"[S]ome of the most impressive judicial nominees are grossly mistreated," he wrote.
Gorsuch pointed to two jurists in particular: Merrick Garland and John Roberts.
Gorsuch was nominated Tuesday to the Supreme Court
by President Donald Trump to fill the spot vacated by Justice Antonin Scalia, who died last February.
Though President Barack Obama nominated Garland to fill the seat just a month later, the vacancy lingered as Republicans in the Senate declined to hold hearings on his confirmation. His nomination expired last month.
Gorsuch in his 2002 essay referred to the lengthy nominations of Garland and Roberts to the US Court of Appeals in Washington DC.
"Both were Supreme Court clerks. Both served with distinction at the Department of Justice. Both are widely considered to be among the finest lawyers of their generation," he wrote.
Still, their nominations languished.
"So much for promoting excellence in today's confirmation process," Gorsuch wrote.

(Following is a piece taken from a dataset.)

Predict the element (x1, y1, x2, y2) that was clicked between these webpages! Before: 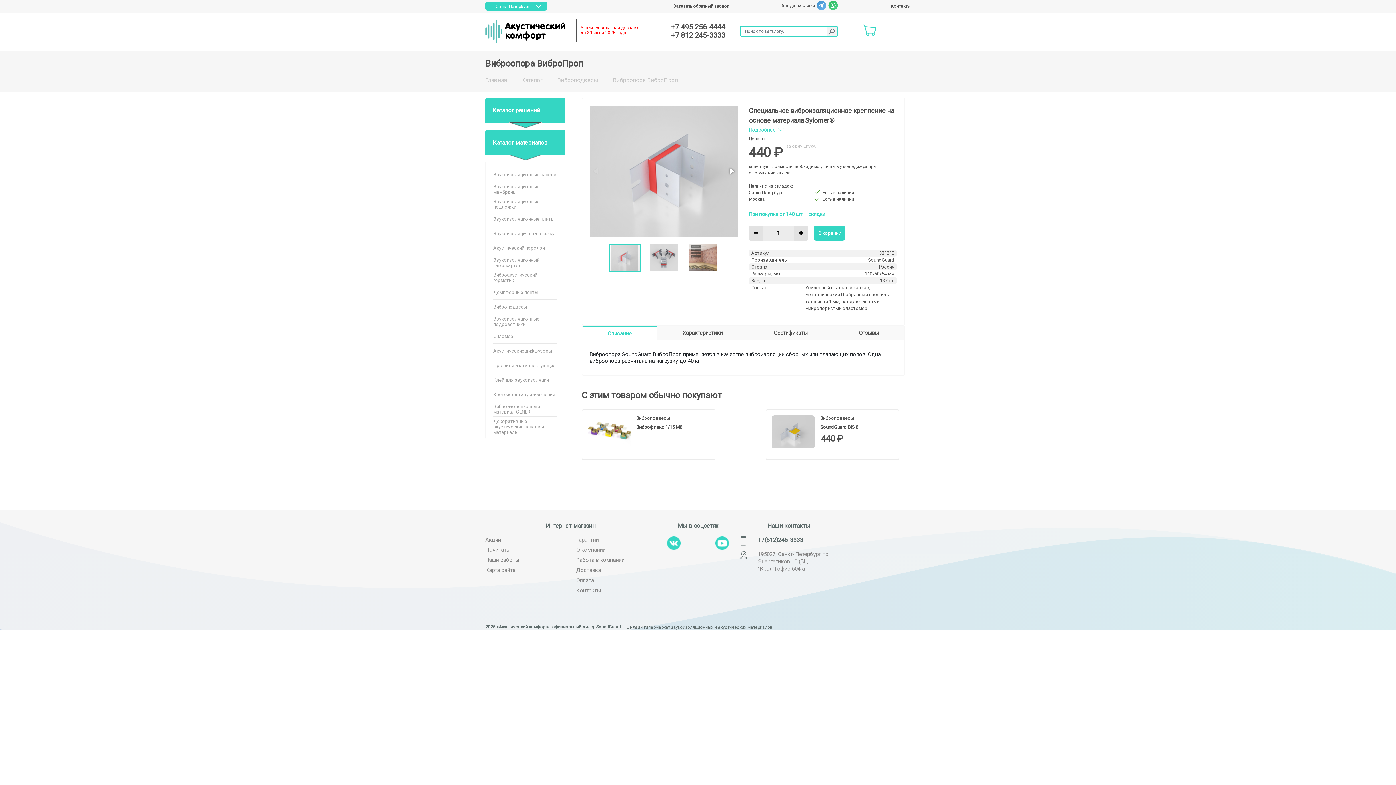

Garland was initially nominated by President Bill Clinton in September 1995 but was not confirmed until March 1997. Roberts was nominated to the DC bench during President George H.W. Bush's presidency but was never confirmed.
He was again nominated by President George W. Bush in 2001 and was finally confirmed in 2003. He later was appointed to the Supreme Court in 2005 and was confirmed as chief justice.
Rather than point fingers, Gorsuch wrote in 2002 that the Senate's problem belonged to both political parties.
"Responsibility for the current morass does not rest with any one party or group; ample blame can be doled out all around," he wrote. "But litmus tests, grudge matches and payback are not the ways forward. Excellence is."
If confirmed, Gorsuch would join Roberts on the Supreme Court.